**REQUIRED WORK:**
Go through the records and restate them word for word, omitting images.
(Beginning of RECORDS TO PROCESS)
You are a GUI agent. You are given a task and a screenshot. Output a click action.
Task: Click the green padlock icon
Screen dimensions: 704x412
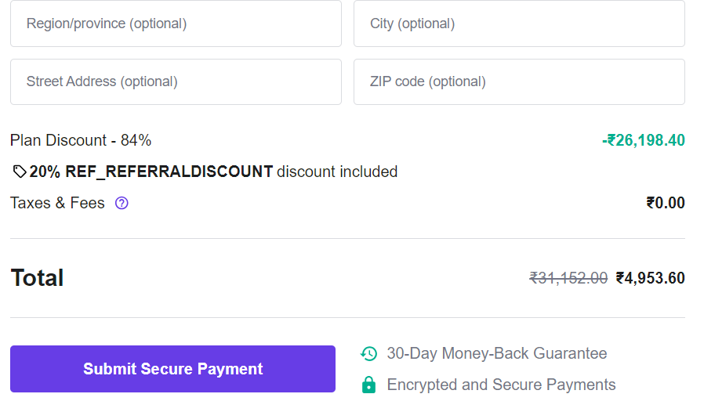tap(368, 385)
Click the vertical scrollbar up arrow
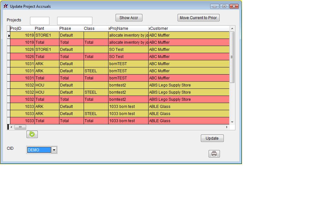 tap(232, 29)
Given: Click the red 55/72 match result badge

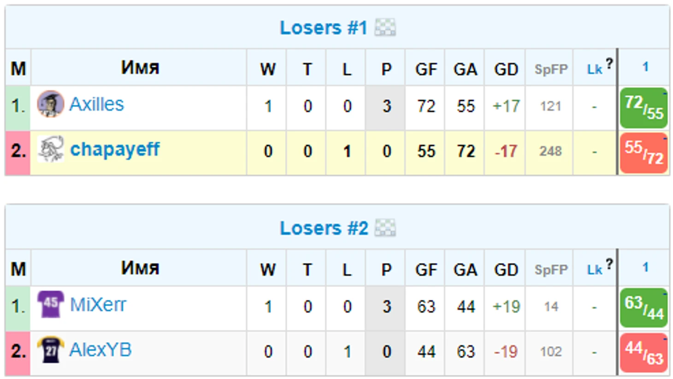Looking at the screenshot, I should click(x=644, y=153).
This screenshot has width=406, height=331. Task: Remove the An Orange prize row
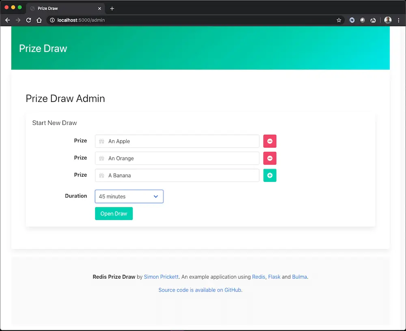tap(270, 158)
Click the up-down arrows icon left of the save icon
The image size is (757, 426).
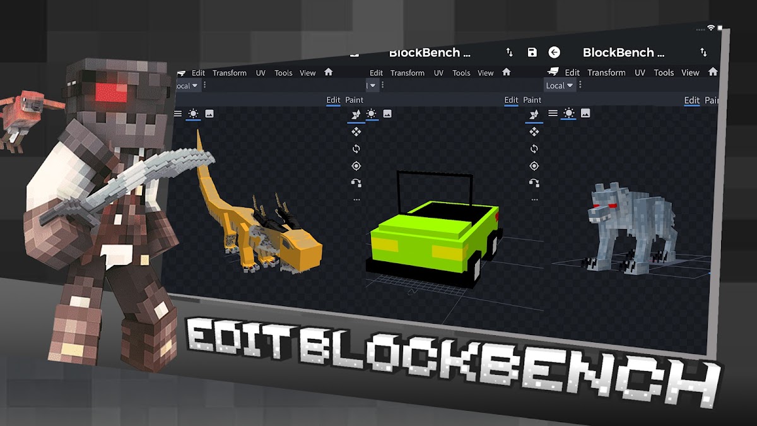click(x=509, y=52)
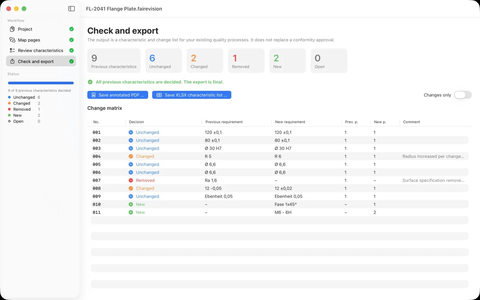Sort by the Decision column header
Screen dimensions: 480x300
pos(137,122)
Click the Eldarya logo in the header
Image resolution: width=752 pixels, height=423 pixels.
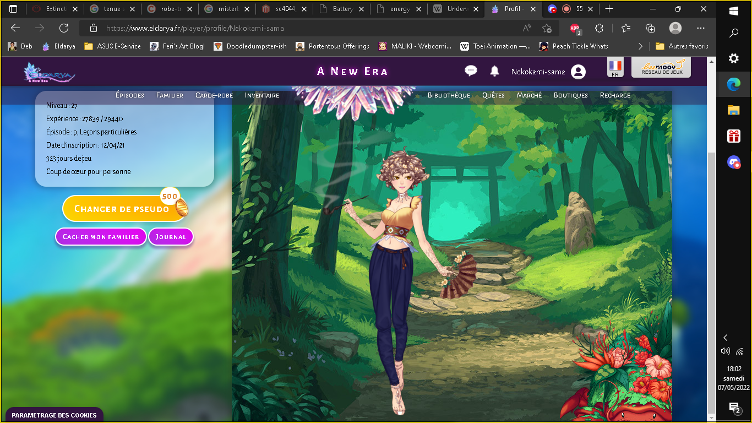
(End of RECORDS TO PROCESS)
**OUTPUT OF THE EXERCISE:**
You are a GUI agent. You are given a task and a screenshot. Output a click action.
Task: Click the green padlock icon
Screen dimensions: 704x412
tap(368, 385)
Click the vertical scrollbar up arrow
 tap(232, 29)
Given: Click the red 55/72 match result badge

Looking at the screenshot, I should click(x=644, y=153).
This screenshot has width=406, height=331. Task: Remove the An Orange prize row
tap(270, 158)
Click the up-down arrows icon left of the save icon
The image size is (757, 426).
click(x=509, y=52)
Sort by the Decision column header
Screen dimensions: 480x300
pos(137,122)
Click the Eldarya logo in the header
Image resolution: width=752 pixels, height=423 pixels.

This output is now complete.